Clarification on NVMeOF Target Offload Behavior

Dear NVIDIA and Mellanox Teams,

I have been actively conducting experiments with NVMe over Fabrics (NVMeOF), and thus far, the functionality has been meeting expectations. To monitor the IO flow, I have been utilizing iostat -t 1 on both the target and host systems.

Recently, I followed a guide to enable target offload, which I’m pleased to report was successful. Upon observation, I noticed minimal target CPU overhead when the host is engaged in IO operations over NVMeOF. However, I encountered a curious observation: while the host system displayed IO activity as expected, the target side did not reflect any IO activity when monitored using iostat -t 1. I seek clarification regarding this behavior. Is it indeed the case that the target CPU is not involved in IO operations at all?

Furthermore, I would like to inquire about the possibility of NVMe-OF Target Offload with Multiple NVMe Devices. According to the guide and previous information, it seemed not possible. However, I have managed to set up multiple SSDs at the target side and allow the host to connect to those SSDs. For sure, the bandwidth is aggregated and within the capacity of the one port. Is there any update on this matter?

I would greatly appreciate any insights or explanations you can provide regarding these queries.

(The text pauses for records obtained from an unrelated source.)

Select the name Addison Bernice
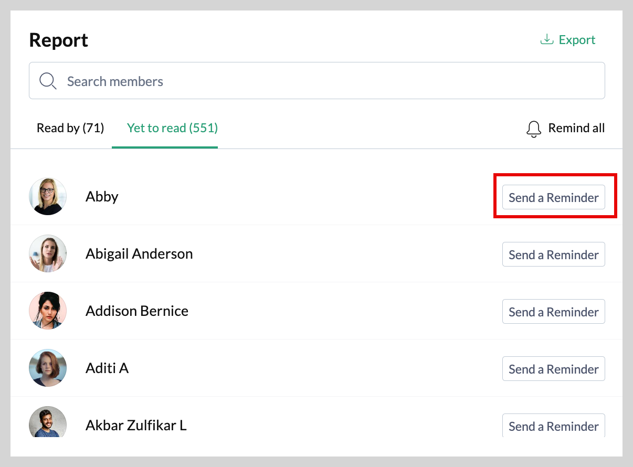 click(137, 311)

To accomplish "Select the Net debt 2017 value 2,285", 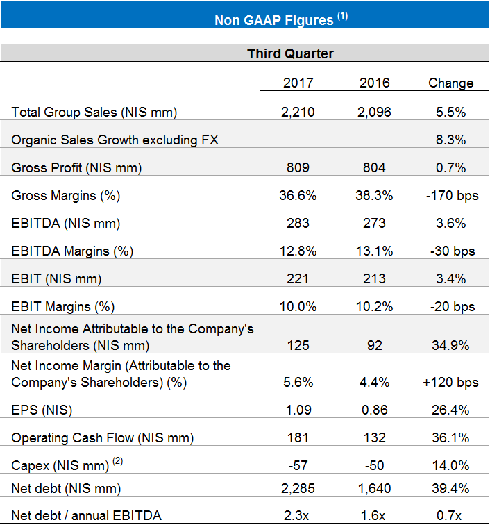I will (x=298, y=488).
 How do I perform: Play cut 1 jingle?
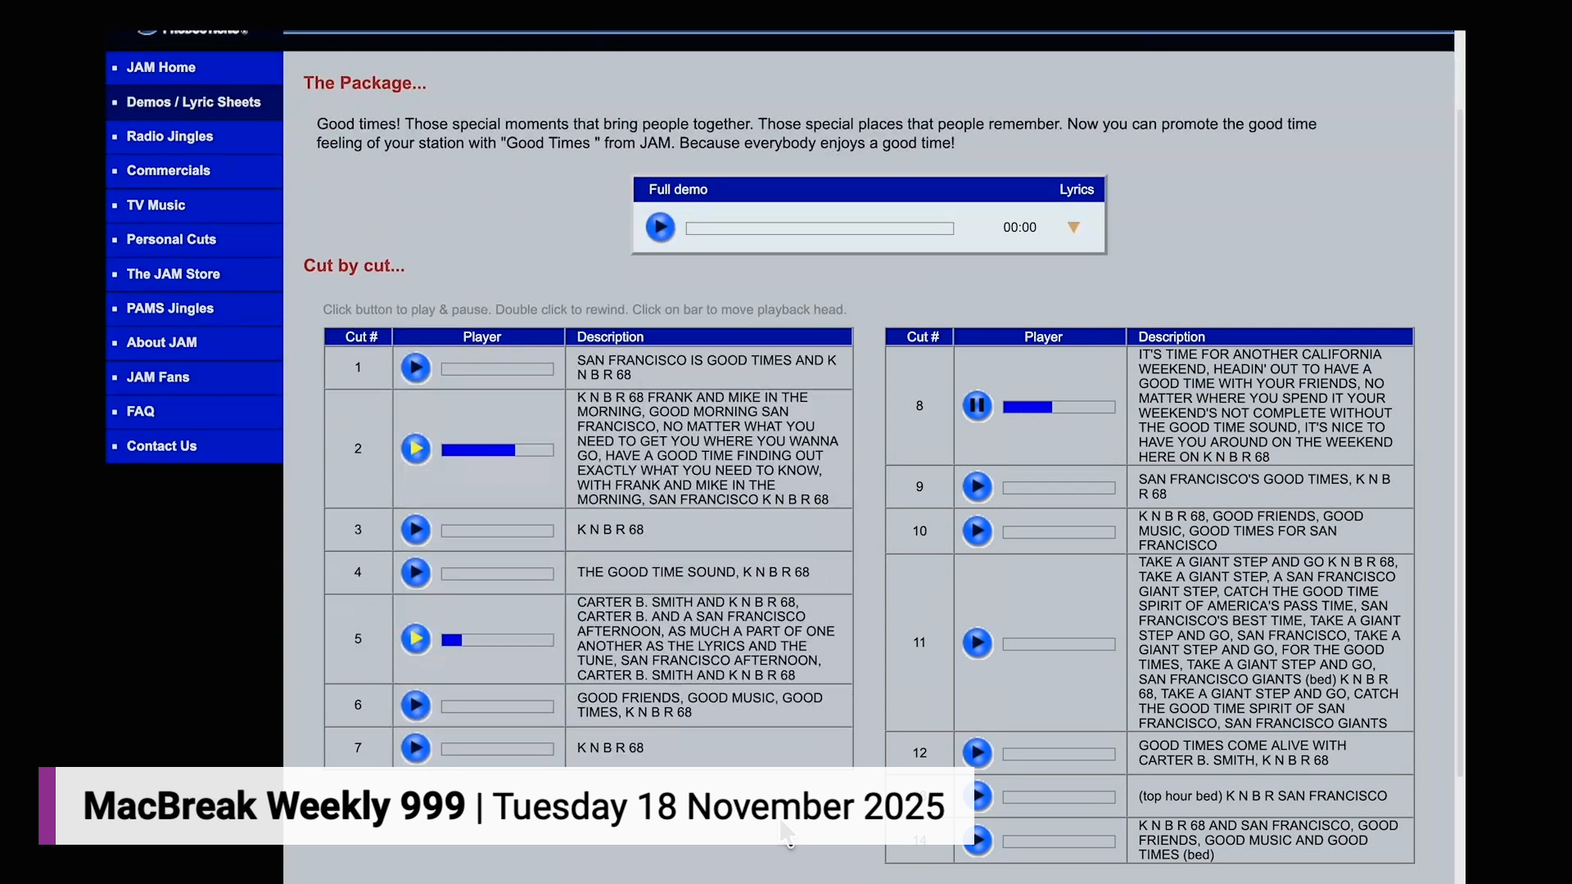416,368
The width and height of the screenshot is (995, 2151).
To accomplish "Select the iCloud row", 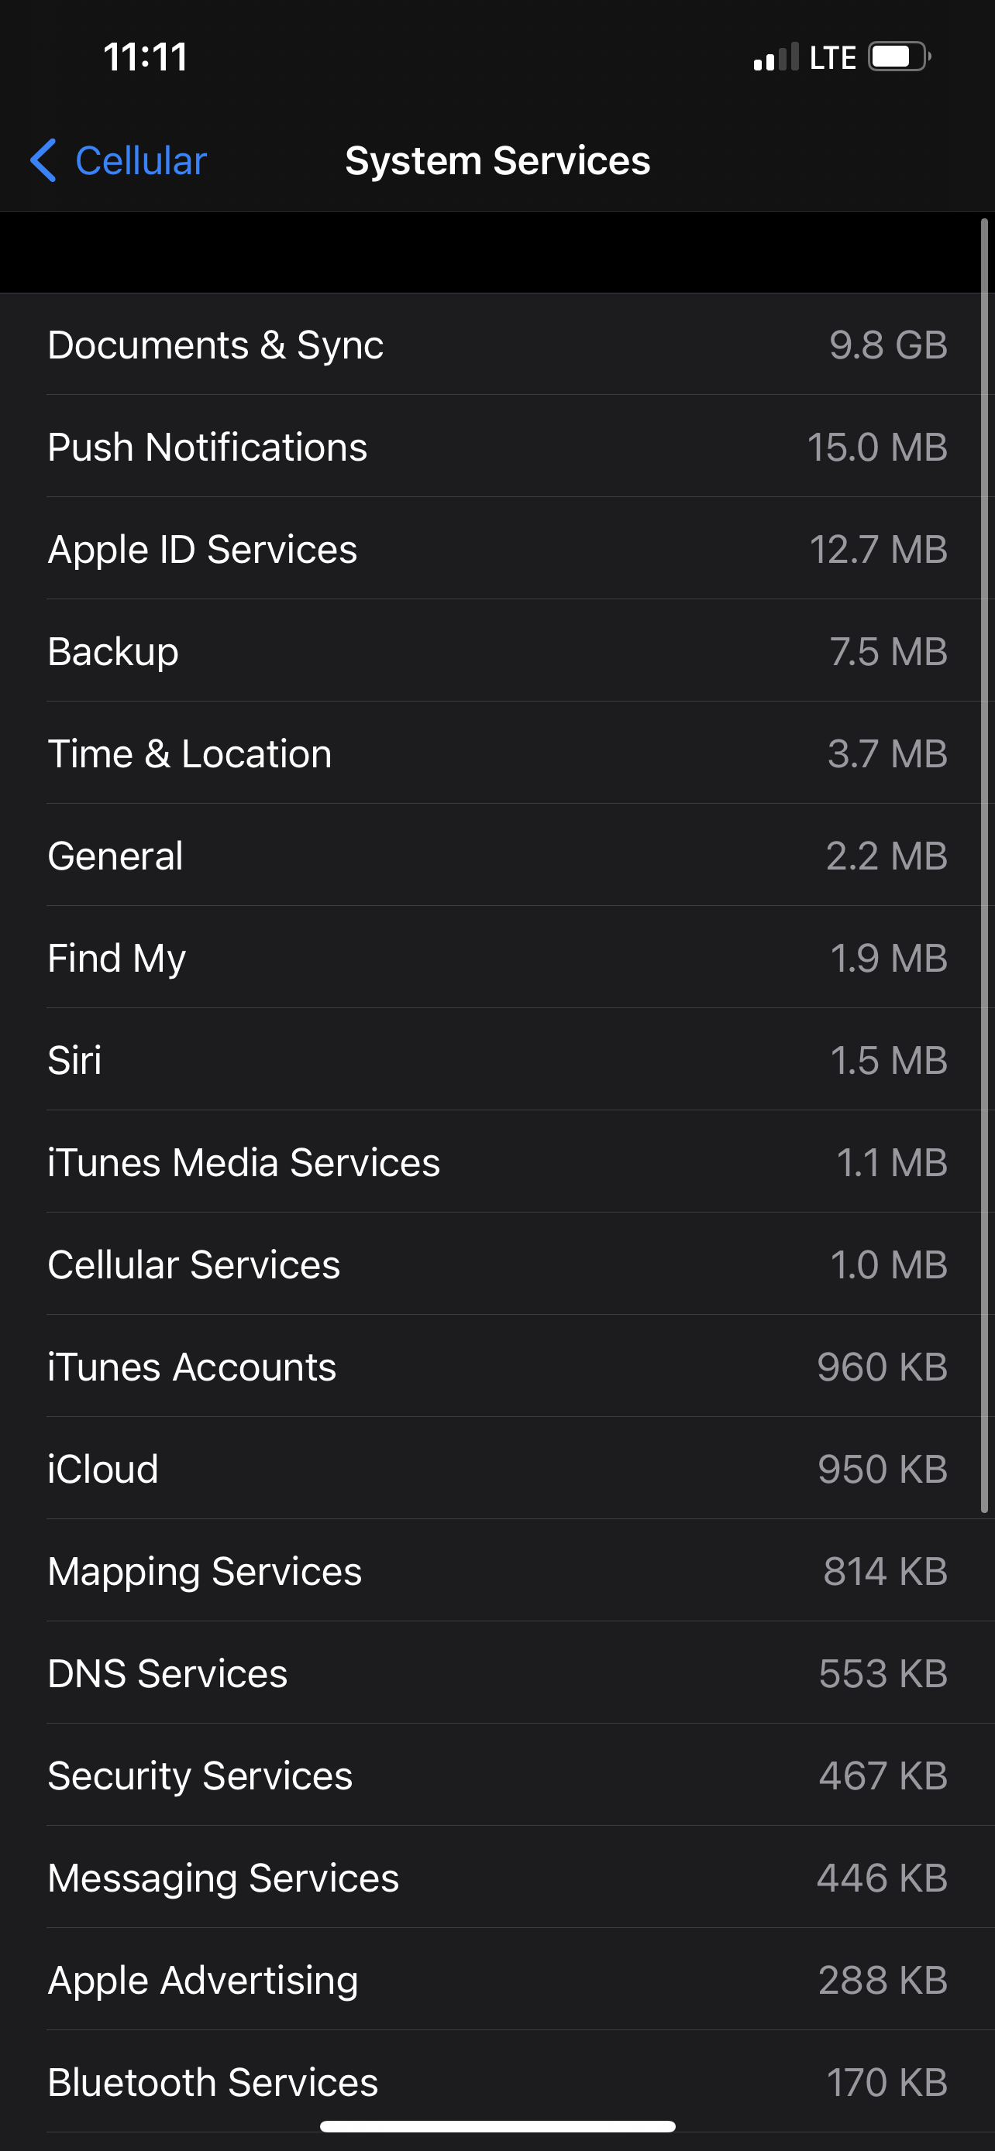I will click(497, 1469).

I do not have an explanation for iostat though, the CPUs on the target side should reflect as well minimal CPUs overhead.
I would check with top or htop.
You can also use our mlnx_perf -i (utility provided from our MLNX drivers) to check RX/TX activities.
The limitation for Nvme-OF target offload is non longer accurate (IE: Currently, an offloaded subsystem can be associated with only one namespace=no longer applicable).

1 Like

Hi Spruitt,

Thank you for your prompt response and confirmation. I would appreciate further clarification on the recent updates regarding target offload. Specifically, I’m interested in understanding the current mapping of NVMe devices, subsystems, namespaces, and offload ports. Currently, I’ve managed to map multiple NVMe SSDs with target offload enabled to my ConnectX-5, which has only one physical port. My approach involves assigning each NVMe device its own subsystem and namespace. I’ve use that all NVMe SSDs share the same IB connection IP since my ConnectX-5 has only one port. Then my understanding is those NVMe SSD “share” the target offload capacity (IOPS & Bandwidth) of the ConnectX-5. Is this understanding correct?

Regarding the iostat issue, it seems to indicate that the target kernel is being bypassed, resulting in no observed I/O traffic (although PCIe traffic is detected for sure). Additionally, I’ve noticed minimal CPU utilization at the target side, as observed through tools like htop or perf top.